TASK BRIEF >> As the output, give exactly the lines that run from the one with "This screenshot has width=1250, height=761." through the end of the records below, and omit pictures.

TASK INPUT >>
BEGIN

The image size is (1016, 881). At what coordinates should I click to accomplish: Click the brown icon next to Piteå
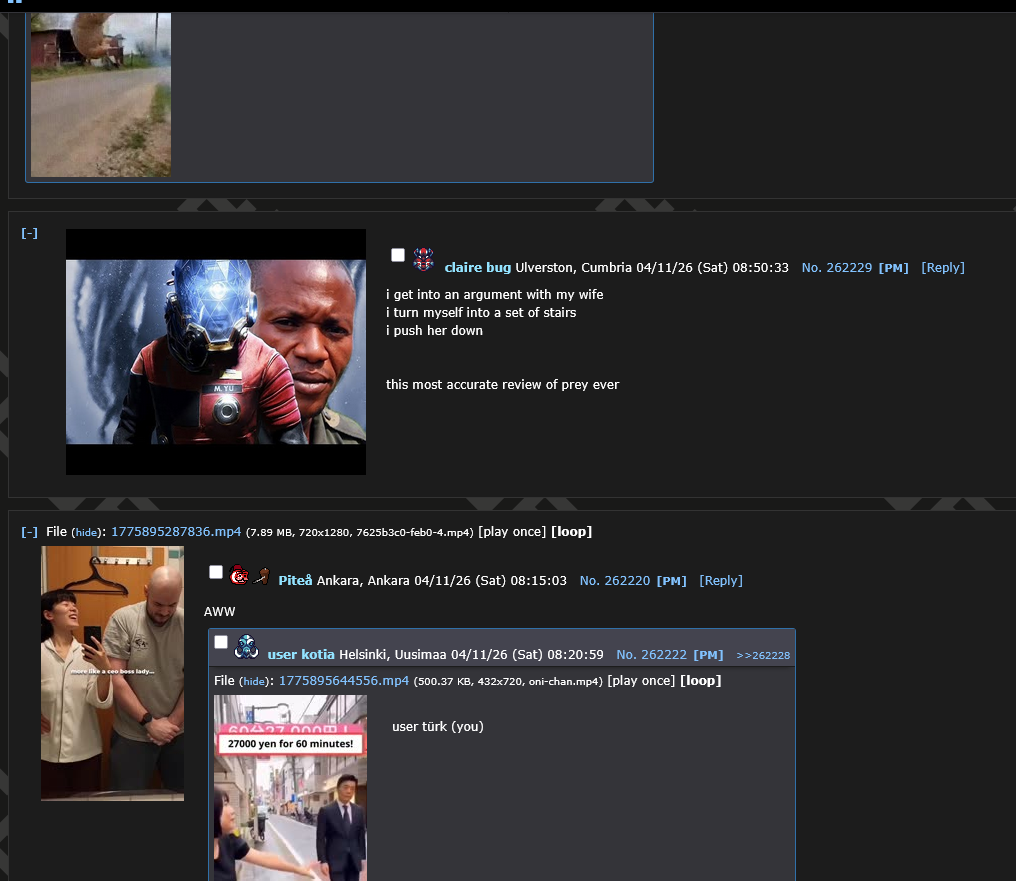coord(262,574)
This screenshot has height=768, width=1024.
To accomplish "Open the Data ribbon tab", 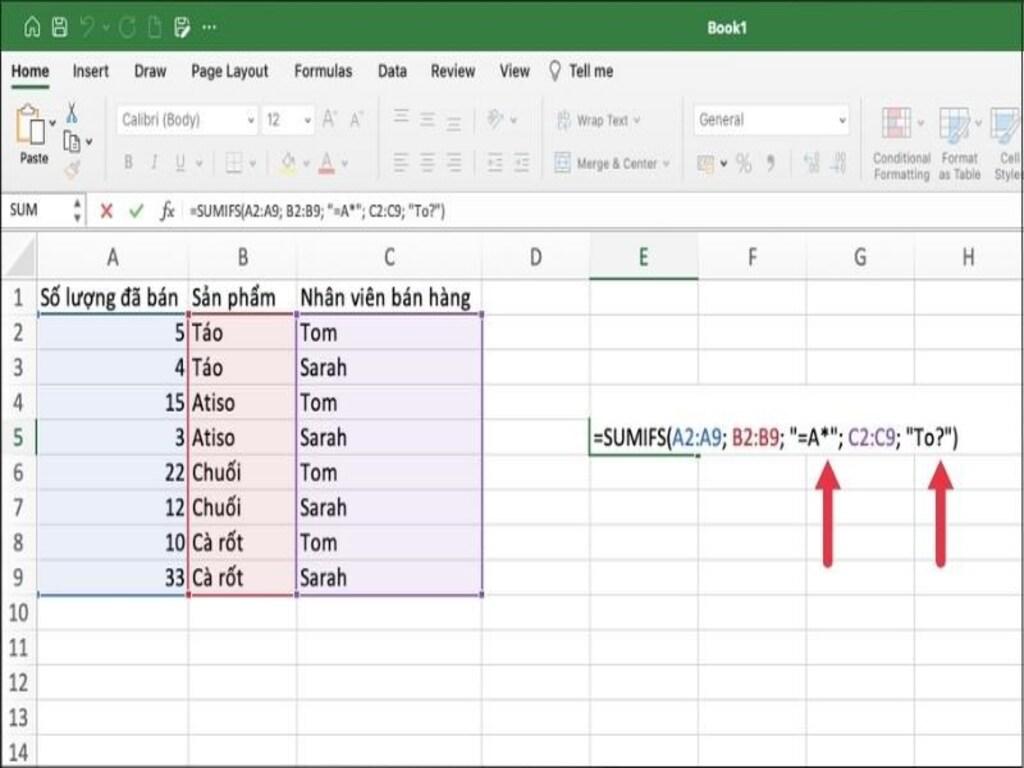I will click(391, 71).
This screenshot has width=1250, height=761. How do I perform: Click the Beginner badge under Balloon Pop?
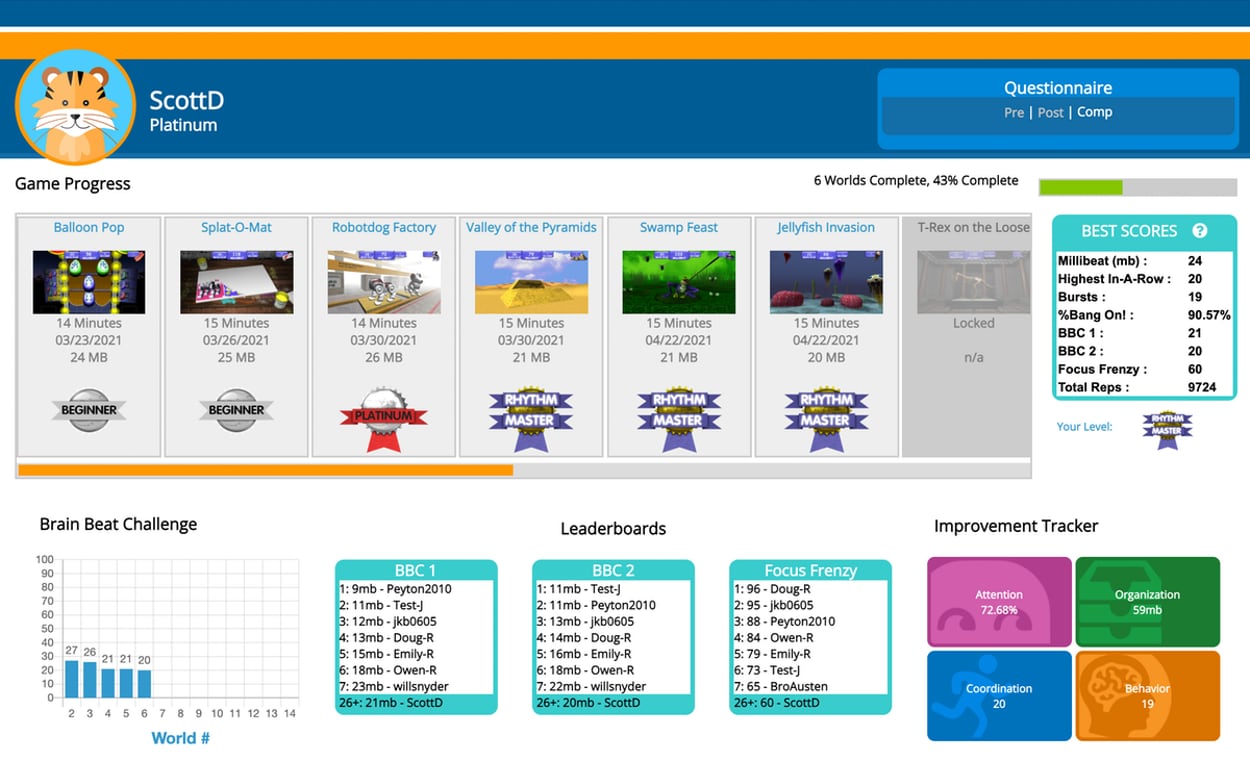click(x=89, y=410)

END

ANSWER SECTION >>
This screenshot has width=1250, height=761. How do I perform: Click the Beginner badge under Balloon Pop?
click(x=89, y=410)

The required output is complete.